Caribbean box jellyfish are barely a centimetre long and have no brain.
But these gelatinous, fingernail-sized creatures are capable of learning from visual cues to avoid swimming into obstacles -- a cognitive ability never before seen in animals with such a primitive nervous system, researchers said on Friday.
Their performance of what is called "associative learning" is comparable to far more advanced animals such as fruit flies or mice, which have the notable benefit of having a brain, the researchers said.
The Caribbean box jellyfish, or Tripedalia cystophora, is known to be able to navigate through murky water and a maze of submerged mangrove roots.
These scenarios throw up plenty of dangers that could damage the jellyfish's fragile gelatinous membrane which envelops its bell-shaped body.
But they avoid harm thanks to four visual sensory centres called rhopalia, each of which has lens-shaped eyes and around a thousand neurons.
For comparison, fruit flies are packing 200,000 neurons in their tiny brains.
Cnidarians -- the animal group which includes jellyfish, sea anemones and coral -- are brainless, instead getting by with a "dispersed" central nervous system.
Despite this considerable disadvantage, the Caribbean box jellyfish responds to what is called "operant conditioning," according to the study in the journal Current Biology.
This means they can be trained to "predict a future problem and try to avoid it," said Anders Garm, a marine biologist at the University of Copenhagen and the study's lead author.
Garm told AFP that this capacity is "more complex than classical conditioning," which is best known for Russian neurologist Ivan Pavlov's experiments showing that dogs cannot help but salivate when they see their food bowl.
- 'Very intriguing' -
To test the jellyfish, the researchers put them in a small, water-filled tank with stripes of varying darkness on the glass walls to represent mangrove roots.

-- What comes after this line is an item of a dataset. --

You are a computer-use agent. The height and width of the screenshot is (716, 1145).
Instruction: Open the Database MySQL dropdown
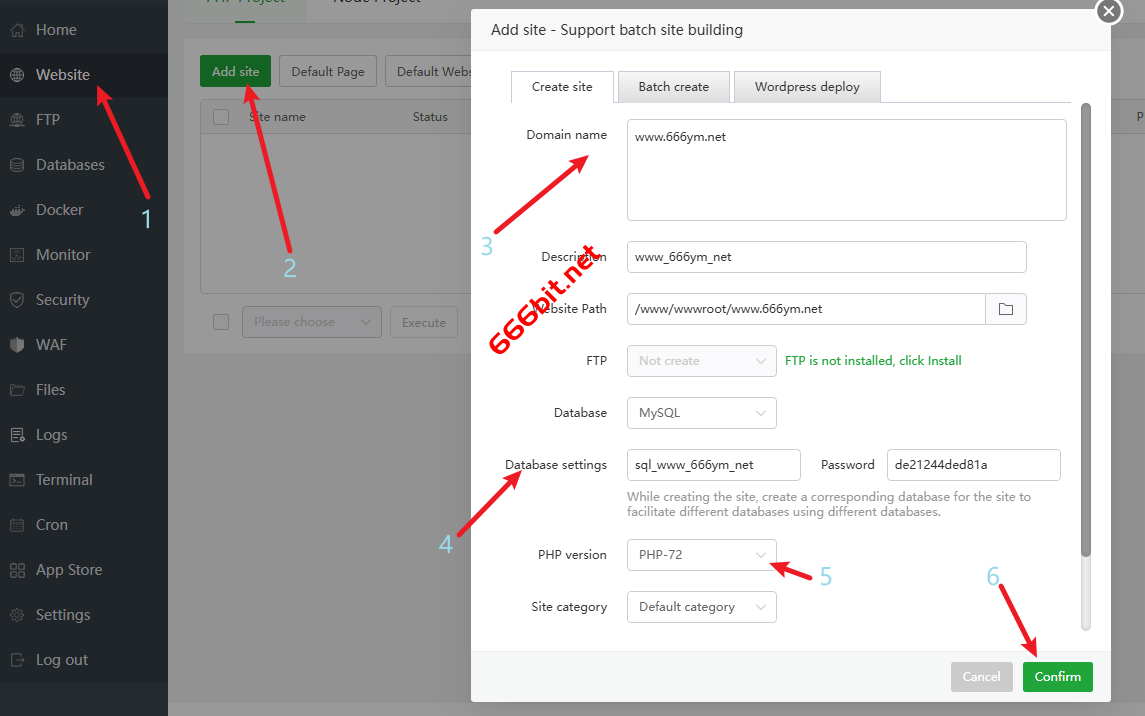(701, 413)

After a few bumps into the walls, the jellyfish quickly learned to move through the parts of the enclosures where the bars were least visible.

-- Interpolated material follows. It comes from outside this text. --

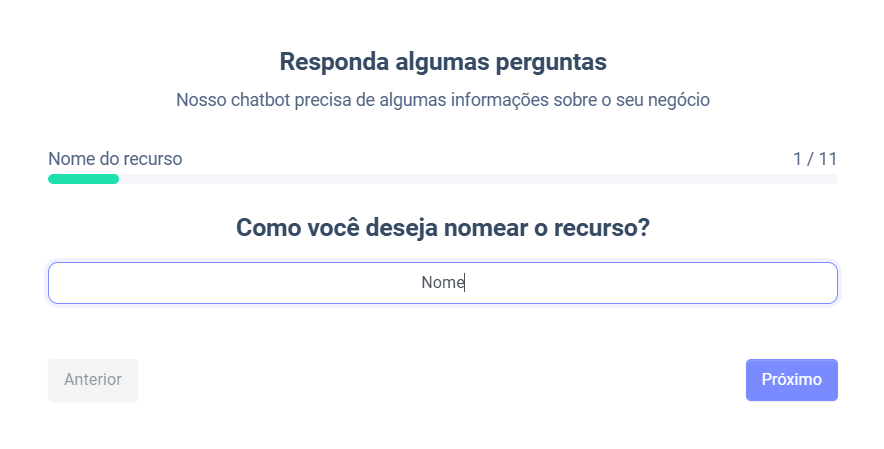The height and width of the screenshot is (449, 884).
Task: Focus the resource name input field
Action: [x=442, y=283]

If the bars were made more prominent, the jellyfish never hit the walls, remaining safely in the centre of the tank. However this was not ideal for scrounging around for food.
If the stripes were removed entirely, the jellyfish constantly ran into the walls of the tank.

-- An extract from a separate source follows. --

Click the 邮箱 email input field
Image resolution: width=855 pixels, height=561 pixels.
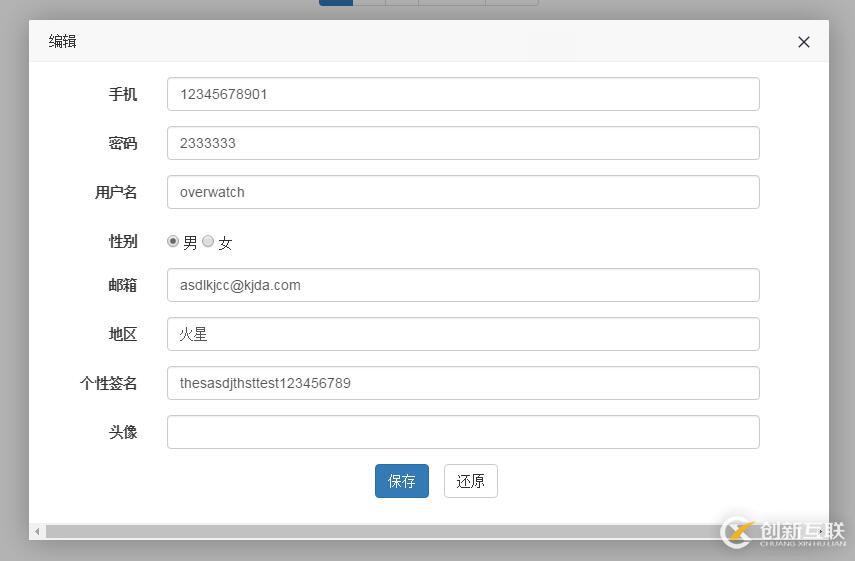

"If you separate the two stimuli, there is no learning," Garm concluded.
The jellyfish learned their lesson in between three to six tries, "which is basically the same amount of trials for what we would normally consider an advanced animal, like a fruit fly, a crab or even a mouse," he said.
They said their research supports the theory that even animals with a very small number of neurons are capable of learning.
That such a simple organism is able to achieve this feat "points to the very intriguing fact that this may be a fundamental property of nerve systems," Garm said.
Cnidarians are a "sister group" to the animal group that includes most other animals -- including humans.
Garm suggested that some 500 million years ago, a common ancestor of the two groups could have developed a nervous system that was already able to learn by association.